• Nibodhika@lemmy.world
    link
    fedilink
    arrow-up
    3
    ·
    edit-2
    7 months ago

    No, initially I told you what they said, but since you didn’t believed me (or read them yourself) I had to quote them verbatim.

    Yes I’m rude, that’s because you’re being obnoxious control freak that wants to prevent people from using one of the safest recreational drugs out there on the off possibly that a small number of people with predisposition to schizophrenia might abuse of this substance and make their condition appear earlier than it would otherwise. And I’m presumptuous because when I quote a scientific paper I read it first, and if I smell bullshit I read the thing they’re quoting, I’ve written enough papers myself and been around academia long enough to know how these meta-analysis get written.

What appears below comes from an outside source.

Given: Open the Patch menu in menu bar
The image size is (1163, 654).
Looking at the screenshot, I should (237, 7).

    Again, did you read the study you just quoted? Because you’re quoting the meta-analysis of it, not the study itself, here’s what that study actually concludes:

    population-based estimates of cannabis-schizophrenia co-morbidity substantially overestimate their causal association. Predictions of the cases of schizophrenia that might be prevented by reduced cannabis consumption based on population associations are therefore likely to be considerably overestimated.

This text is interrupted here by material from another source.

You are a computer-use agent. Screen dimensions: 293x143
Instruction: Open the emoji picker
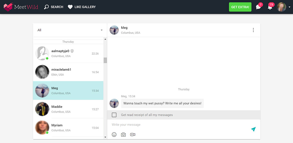(114, 134)
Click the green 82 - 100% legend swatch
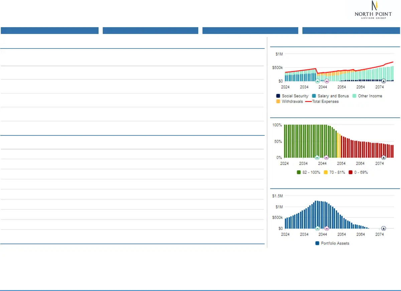401x291 pixels. point(298,172)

    Also that study analyzed people with a schizophrenia diagnostic, and looked at previous arrests for drug related crimes to classify who used Marijuana, which is a very bad methodology for several reasons:

    • Impulsiveness is a clinical feature of schizophrenia. Therefore it’s entirely possible that schizophrenics are simply most likely to get arrested, that would cause the same results observed.
    • Risk for schizophrenia is larger between close relatives, but even between monozygotic twins it’s only 40%, so it’s entirely possible that with such a small group as in that research it’s just coincidence.

    I’m not cherry-picking, I’m pointing failures in their methodologies, and misquotes from one paper to the one that’s analyzing it, to show you how “A drug related rap sheet together with family history is a predictor for schizophrenia” becomes “Marijuana causes schizophrenia”.

    Edit: also forgot to quote this, it’s not just my opinion z the paper itself admits this is a possibility:

    Second, we identified CA from medical and legal records, using ICD and conviction codes to capture prevalence within our study population. Although this method has the important advantage of not requiring accurate respondent recall and self-reporting, the risk for misclassification bias remains. Furthermore, we have assumed that those admitted to hospital or convicted for cannabis use represented a subsample of heavy cannabis users, which are labeled ‘cannabis abusers’ in this study (i.e. it is likely that there were many more people who used/abused cannabis than those who were registered as CA). Therefore, some risk remains that CA identification in the current sample may be contaminated by evidence of prodromal schizophrenia. Because our subjects experienced adverse medical or legal consequences of their cannabis use, our results are not directly comparable to studies that examine cannabis use or even heavy cannabis use

    And finally, I don’t care if you answer or not, I’m not answering to you, I expect you read those papers and got to some conclusion. I’m answering so that other people who’re just going to read the title and your response know that that’s not exactly what the paper says, as usual people do a very shallow approximation of what the paper actually says.